Johannessen Charles, Moi Line, Kiselev Yury, Pedersen Mona Irene, Dalen Stig Manfred, Braaten Tonje, Busund Lill-Tove
Department of Medical Biology, UiT-The Arctic University of Norway, Tromsø, Norway.
Department of Clinical Pathology, University Hospital of North Norway, Tromsø, Norway.
PLoS One. 2017 Oct 26;12(10):e0186658. doi: 10.1371/journal.pone.0186658. eCollection 2017.
MicroRNAs (miRNAs) are small non-coding RNAs that function as post-transcriptional regulators of gene expression and are dysregulated in cancer. Studies of miRNAs to explore their potential as diagnostic and prognostic markers are of great scientific interest. Here, we investigate the functional properties and expression of the miR-143/145 cluster in breast cancer (BC) in vitro and in vivo. The ER positive MCF7, the HER2 positive SK-BR-3, and the triple negative cell line MDA-MB-231 were used to assess cell proliferation and cell invasion. Expression of miRNA in 108 breast cancers in the Norwegian Women and Cancer Study and 44 benign tissue controls were analyzed by microarray and validated by RT-PCR. Further, in situ hybridization (ISH) was used to study the cellular and subcellular distribution of the miRNAs. In vitro, miR-143 promoted proliferation of MCF7 and MDA-MB-231 cells, whereas miR-145 and the cotransfection of both miRNAs inhibited proliferation in all three cell lines. The cells' invasive capacity was reduced after transfection and cotransfection of the miRNAs. In line with the tumor suppressive functions in vitro, the expression of miR-143 and miR-145 was lower in malignant compared to benign breast tissue, and lower in the more aggressive tumors with higher tumor grade, loss of ER and the basal-like phenotype. ISH revealed miR-143 to be cytoplasmatic and predominantly expressed in luminal cells in benign tissue, whilst miR-145 was nuclear and with strong staining in myoepithelial cells.
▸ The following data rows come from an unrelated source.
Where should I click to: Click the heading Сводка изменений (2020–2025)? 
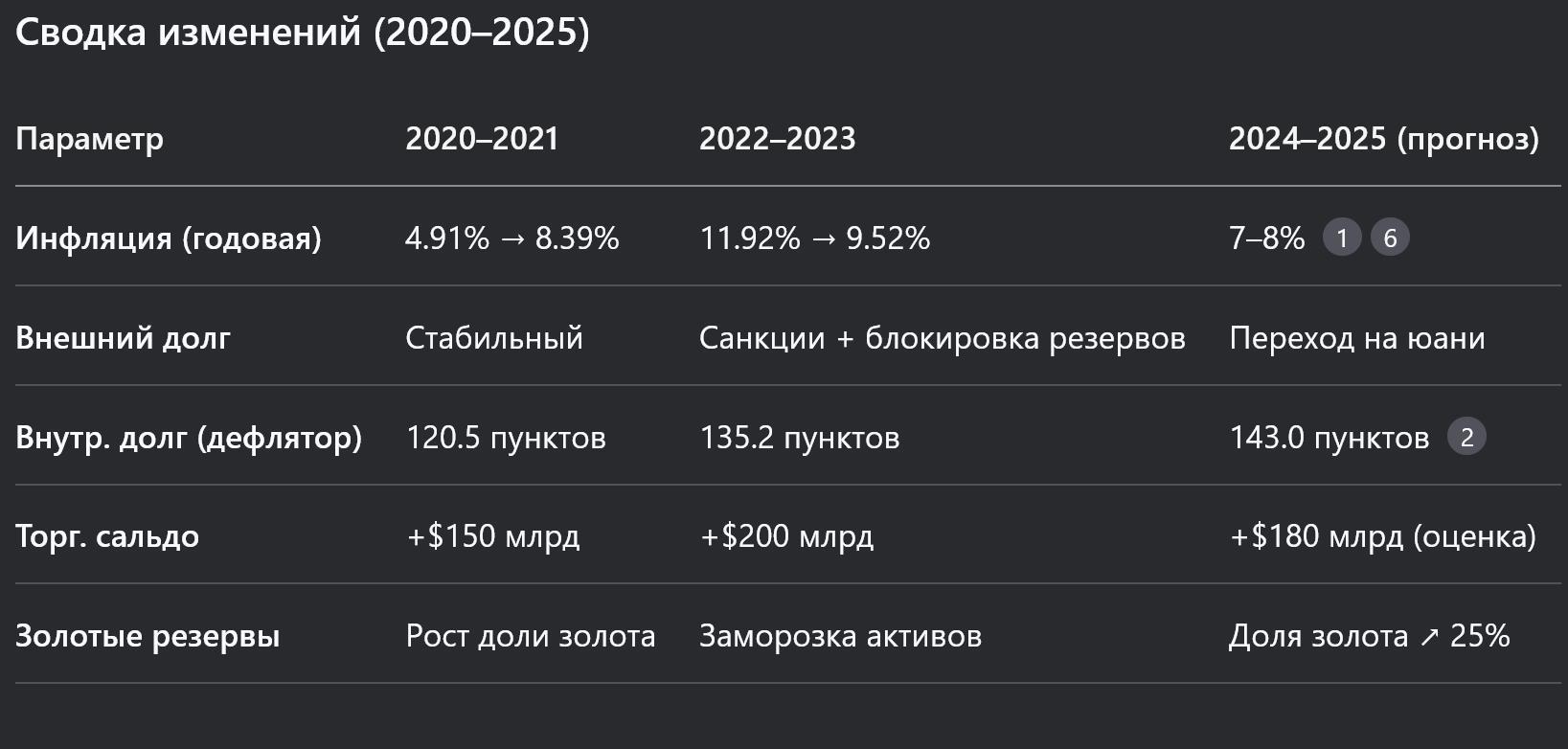303,33
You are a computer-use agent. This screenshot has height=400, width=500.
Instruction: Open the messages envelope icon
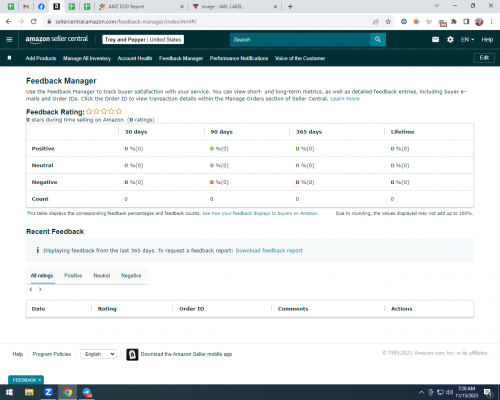(435, 40)
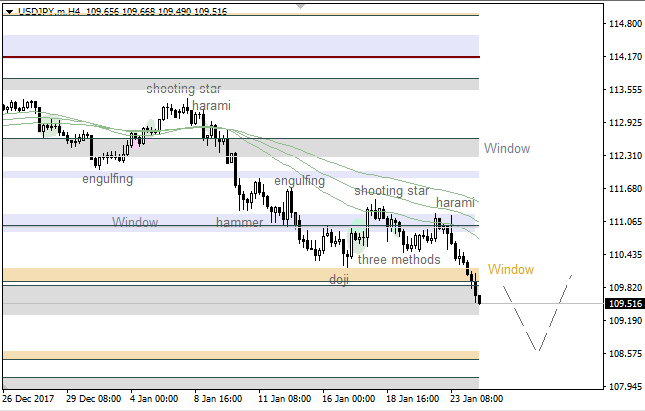This screenshot has height=411, width=645.
Task: Select the shooting star label above harami near 113.555
Action: pyautogui.click(x=183, y=89)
Both miRNAs were present in malignant epithelial cells and stromal fibroblasts in BC. This study demonstrates that miR-143 and -145 have functional properties and expression patterns typical for tumor suppressors, but the function is influenced by cellular factors such as cell type and miRNA cotransfection. Further, the nuclear functions of miR-145 should be explored for a more complete understanding of the complexity of miRNA regulation and function in BC.
微小RNA(miRNA)是一类小的非编码RNA,作为基因表达的转录后调节因子发挥作用,且在癌症中表达失调。对miRNA进行研究以探索其作为诊断和预后标志物的潜力具有重大科学意义。在此,我们在体外和体内研究了miR-143/145簇在乳腺癌(BC)中的功能特性和表达情况。使用雌激素受体(ER)阳性的MCF7、人表皮生长因子受体2(HER2)阳性的SK-BR-3以及三阴性细胞系MDA-MB-231来评估细胞增殖和细胞侵袭。通过微阵列分析了挪威妇女与癌症研究中108例乳腺癌及44例良性组织对照中miRNA的表达,并通过逆转录聚合酶链反应(RT-PCR)进行验证。此外,采用原位杂交(ISH)研究miRNA的细胞和亚细胞分布。在体外,miR-143促进MCF7和MDA-MB-231细胞增殖,而miR-145以及两种miRNA共转染均抑制这三种细胞系的增殖。转染和共转染miRNA后,细胞的侵袭能力降低。与体外的肿瘤抑制功能一致,与良性乳腺组织相比,恶性组织中miR-143和miR-145的表达较低,在肿瘤分级较高、ER缺失且具有基底样表型的侵袭性更强的肿瘤中表达更低。ISH显示,miR-143位于细胞质中,主要在良性组织的腔上皮细胞中表达,而miR-145位于细胞核中,在肌上皮细胞中有强染色。两种miRNA均存在于BC的恶性上皮细胞和基质成纤维细胞中。本研究表明,miR-143和-145具有肿瘤抑制因子典型的功能特性和表达模式,但其功能受细胞类型和miRNA共转染等细胞因子的影响。此外,应进一步探索miR-145的核功能,以更全面地了解BC中miRNA调控和功能的复杂性。